Collinsville "pulls together" in COVID-19 response
On Saturdays, Melody Chastain gets an early start. The secretary for Collinsville Trade Day typically starts her Saturday mornings at 4 a.m.
She needs an early start, as Chastain manages “1,000 to 1,200 dealers, and up to 50,000 shoppers” at Trade Day in a time period of about eight hours. In March, however, her Saturdays began to look very different.
Stay-at-home orders and quarantine initiatives in effect in all areas of the state in response to the global COVID-19 pandemic hit small local businesses, especially in a town like Collinsville, hard.
One such business is Trade Day, Collinsville’s large outdoor flea market, which Chastain said is a place where shoppers “can find anything” from delicious corndogs to beautiful flowers to livestock. The dealers who sell these items are mostly self-employed, making and selling their goods mainly at flea markets like Trade Day.
After Trade Day closed in March, however, Chastain stated that many of these dealers were unemployed and not able to file for any business loans because of either their self-employed status or their lack of awareness about how to go about applying.
She said, “I don’t know if they didn’t know how or if it was available.” She said the lack of public announcements or mail notices about the loans left some in the area not as aware of loan possibilities as they could have been.
Chastain, who was also a Trade Day dealer herself, said she was “out of work for two months” but luckily was able to take advantage of some business loans.
Trade Day reopened with social distancing precautions on May 2, and Chastain said that most of the customers and the loyal dealers have returned each week, eager to visit what she describes as the “Walmart of Dekalb County” and maybe even get some of her homemade vanilla ice cream.
Elsewhere in Collinsville, Rebecca Clayton, volunteer at the Collinsville Historical Society and Collinsville History Museum, said the staff at the local non-profit are used to being tight on funds. Clayton said, “We have nickeled- and- dimed before.”
The Historical Association, as well as the museum, are run through both donations of “many, many volunteer hours” and donations of money and even family heirlooms that make a statement about the town’s past.
According to Clayton, “It is not our purpose to charge people. Our purpose is to collect and preserve documents” and other aspects of the town’s history.
While losing money due to stay-at-home orders was not a challenge for the CHA, they faced their own set of difficulties.
Clayton explained that reaching citizens of Collinsville remotely during the three months that the museum was forced to close and keeping their interest in learning about the history of their town brought some struggle to the CHA volunteers, especially when trying to reach young people.
Many of the in-person events that attracted people to the museum, like the annual fourth grade field trip from the students at the Collinsville school, were canceled. Clayton said she felt “time was taken out of our world” as COVID “put everything on hold.”
However, she said she is hopeful that open-air events like the community’s annual Turkey Trot can still be held with masks and that Collinsville’s “true community spirit” will still be maintained during this time of national crisis.
Lana Cosby, manager of Collinsville Florist, described her struggle of balancing the needs of the business with the need to keep her employees and customers safe. Collinsville Florist is a branch of Centre Florist, in the town of Centre, Alabama.
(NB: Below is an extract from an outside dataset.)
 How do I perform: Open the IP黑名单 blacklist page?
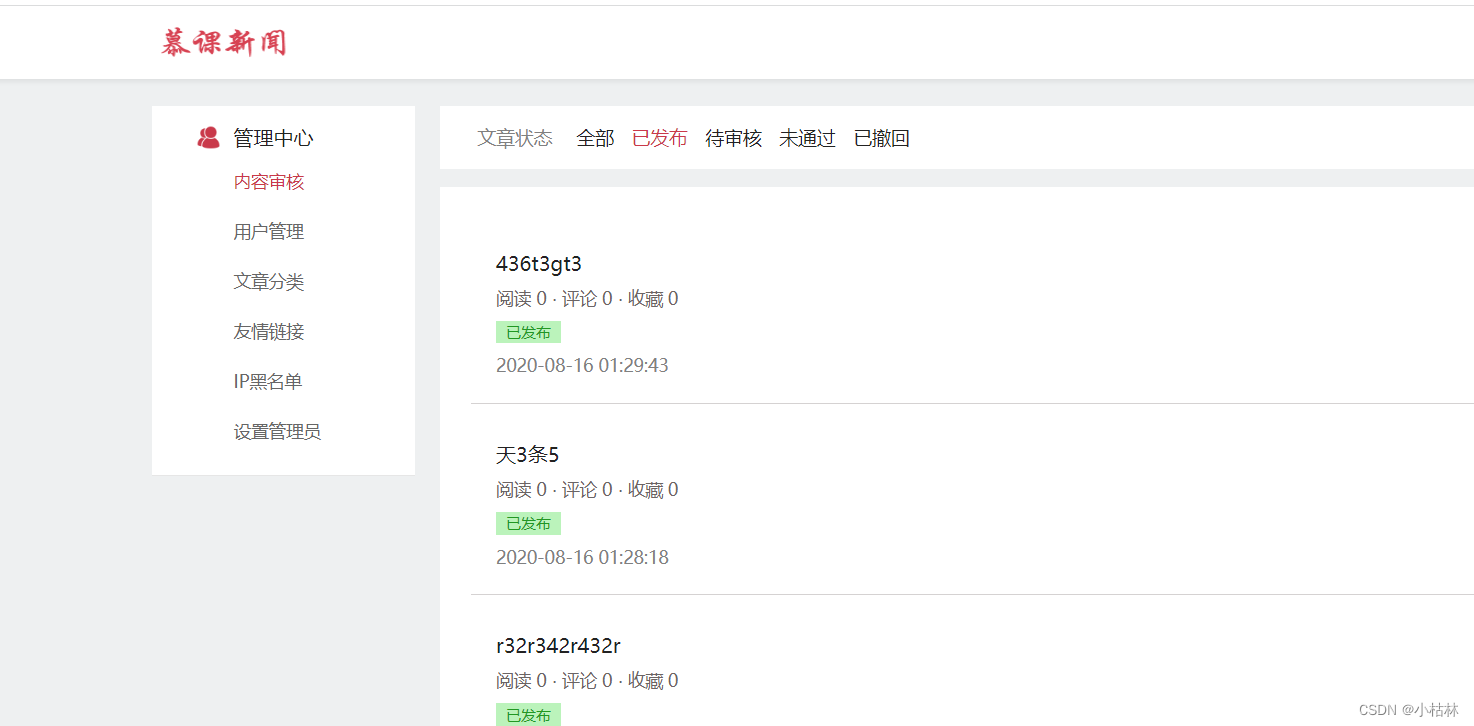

The Collinsville flower store opened up in January, just two months before the COVID crisis.
Cosby said the past few months have been “crazy” but noted that, because of the shop’s status as an agricultural business through the sale of flowers, they did not have to fully close up both locations.
However, she stated that they did choose to close the Collinsville location for some time during the thick of the crisis and only work out of Centre to “make sure we are doing things the safe way” for both employees and customers.
This decision not only made customers safer because it allowed them to have the option of a no-contact delivery method, but it also kept employees and wholesale vendors from having to be exposed to as many people while they are doing “something to brighten the customer’s day.”
Luckily, Cosby, with Mother’s Day and other spring holidays attracting customers, opened Collinsville Florist back up in April, allowing customers to return while maintaining 6 feet of social distance.
From Trade Day to the museum to small businesses, Cosby said she appreciates how local people are responding, noting, “Whether it is a good thing or an unfortunate thing, everyone pulls together.”